> [RECORDS SUPPLIED]
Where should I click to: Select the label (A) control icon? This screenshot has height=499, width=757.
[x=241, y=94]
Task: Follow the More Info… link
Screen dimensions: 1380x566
...
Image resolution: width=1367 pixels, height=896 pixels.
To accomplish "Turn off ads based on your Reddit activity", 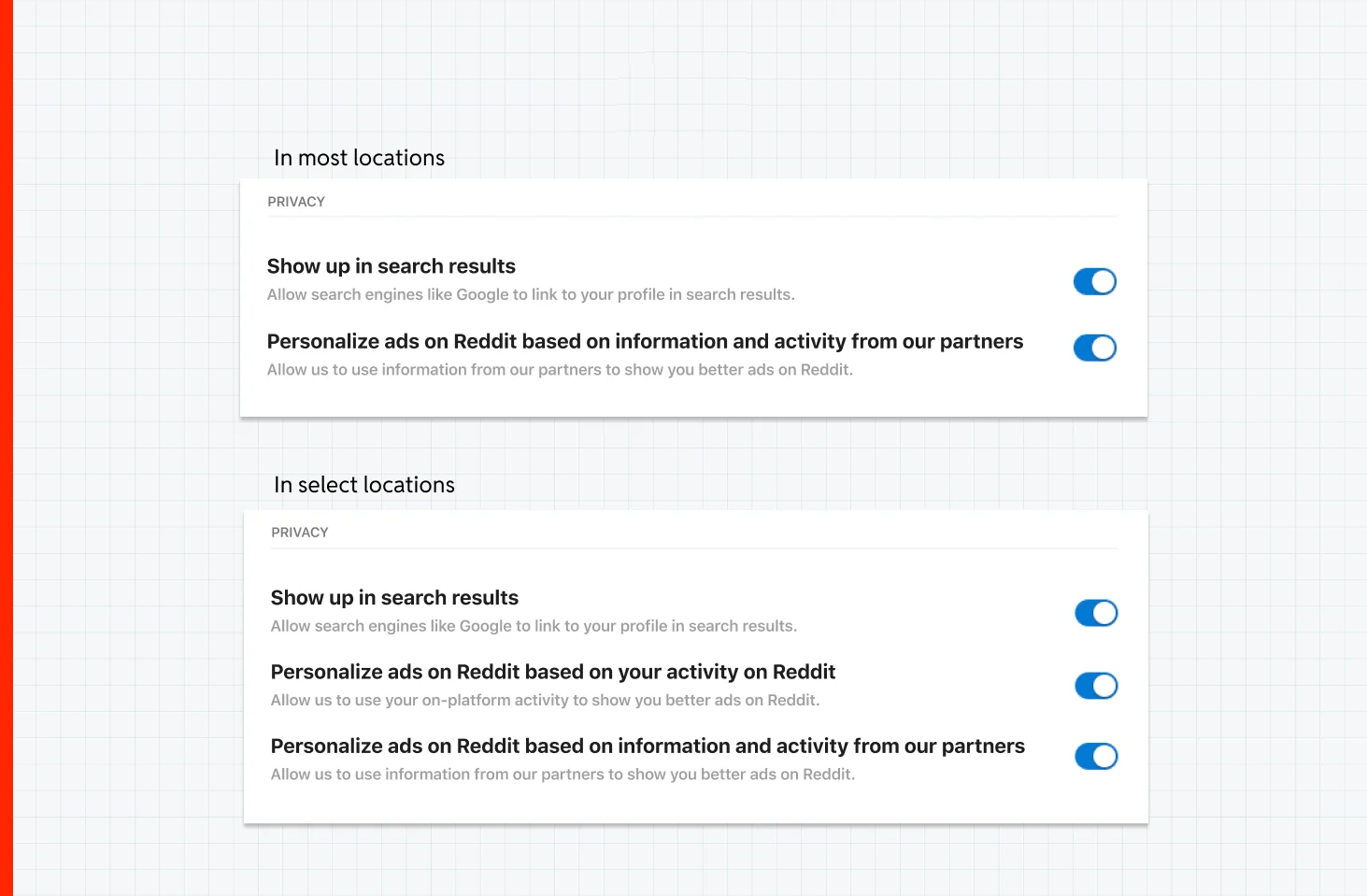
...
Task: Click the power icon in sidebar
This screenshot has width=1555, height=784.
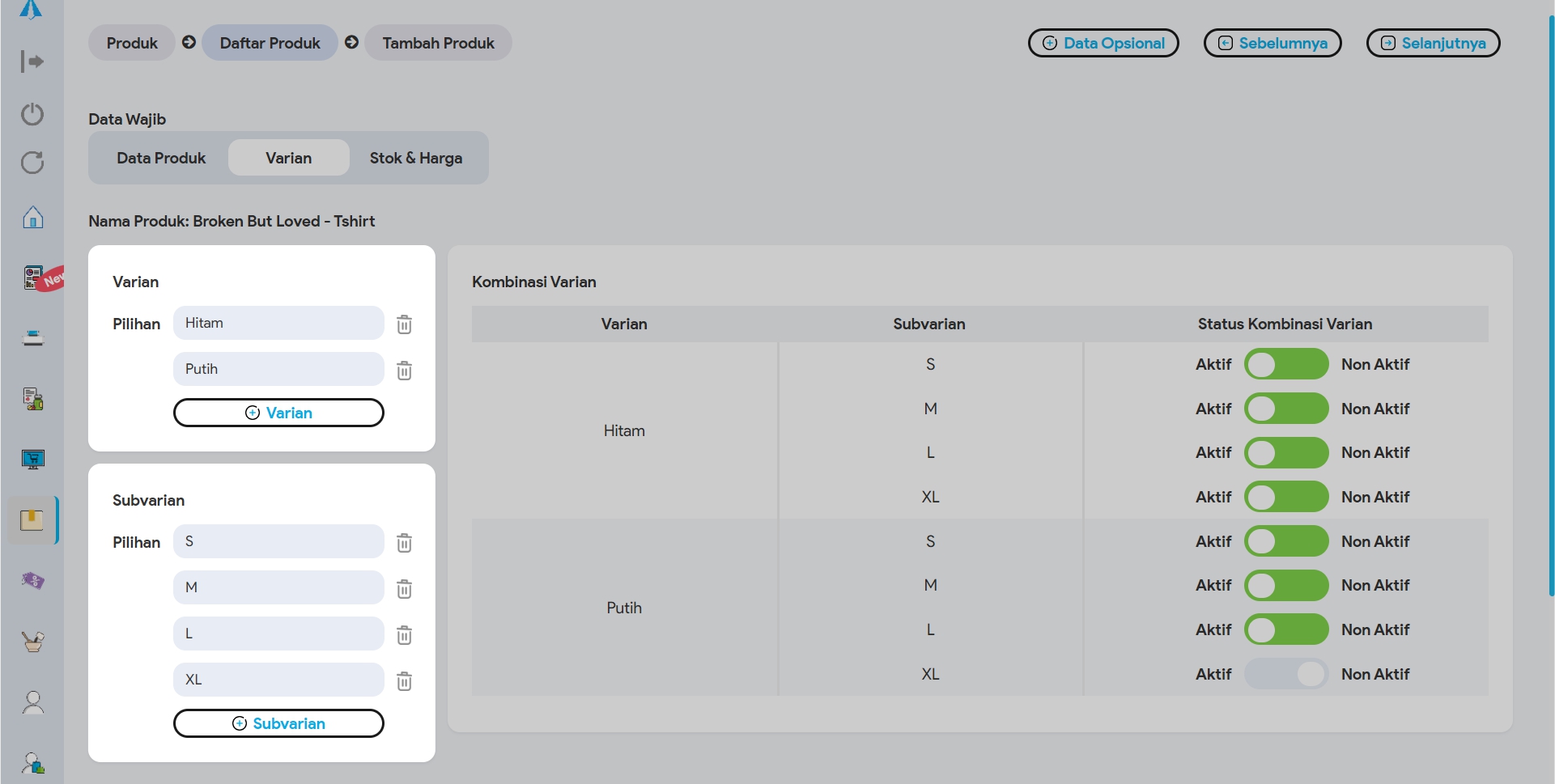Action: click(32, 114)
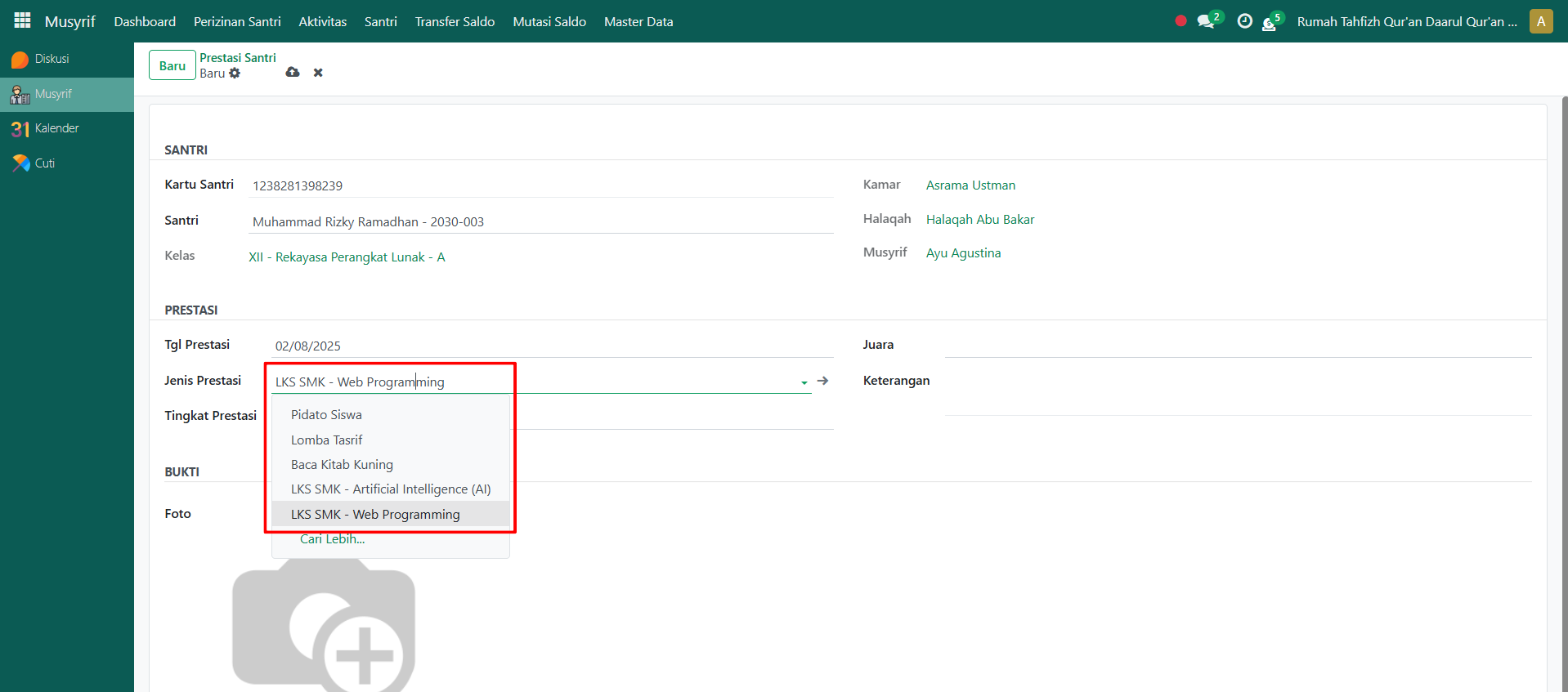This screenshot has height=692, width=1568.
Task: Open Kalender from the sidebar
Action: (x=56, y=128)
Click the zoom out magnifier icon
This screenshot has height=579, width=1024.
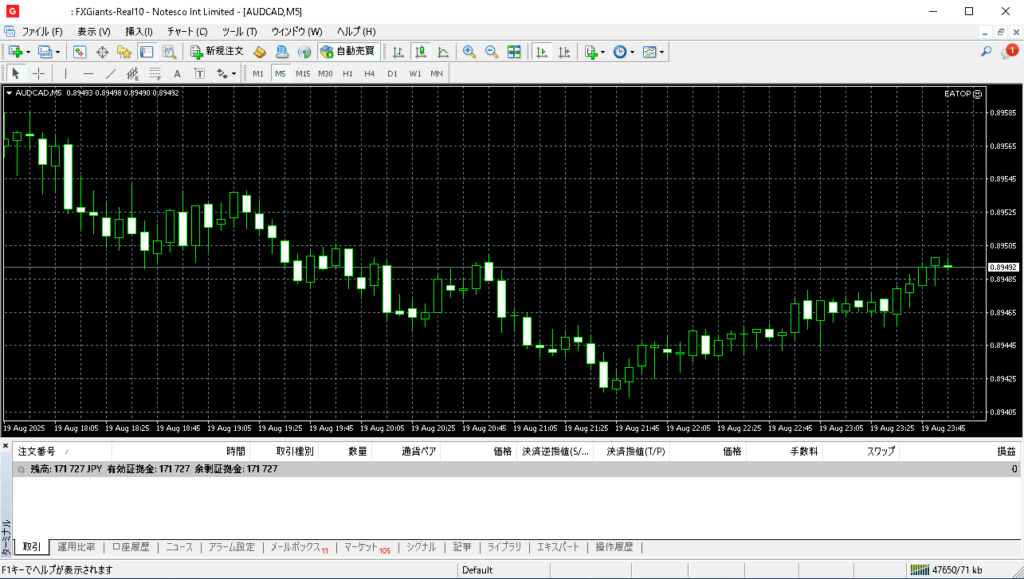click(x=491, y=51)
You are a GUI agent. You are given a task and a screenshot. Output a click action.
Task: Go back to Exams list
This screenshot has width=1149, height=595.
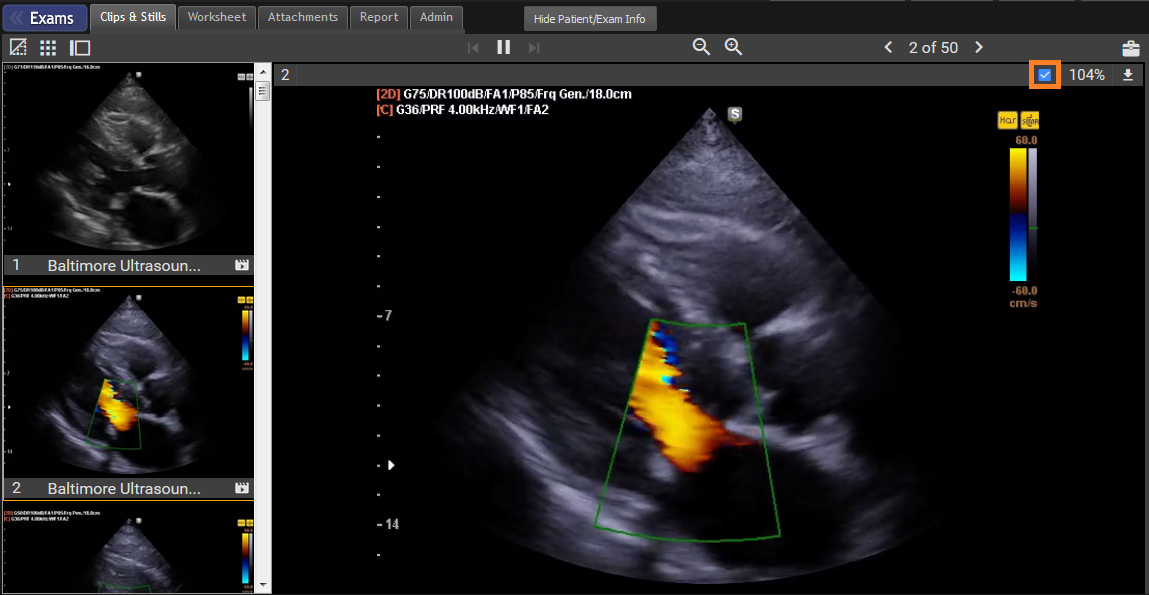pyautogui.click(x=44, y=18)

> [TASK DESCRIPTION] Set down exactly the lines of the data above, beginning with the line that has "Where should I" and ending with the line that has "Screen dimensions: 1380x566", and no others.

> [RESPONSE TO THIS TASK]
Where should I click to: Select the label (A) control icon? This screenshot has height=499, width=757.
[x=241, y=94]
Task: Follow the More Info… link
Screen dimensions: 1380x566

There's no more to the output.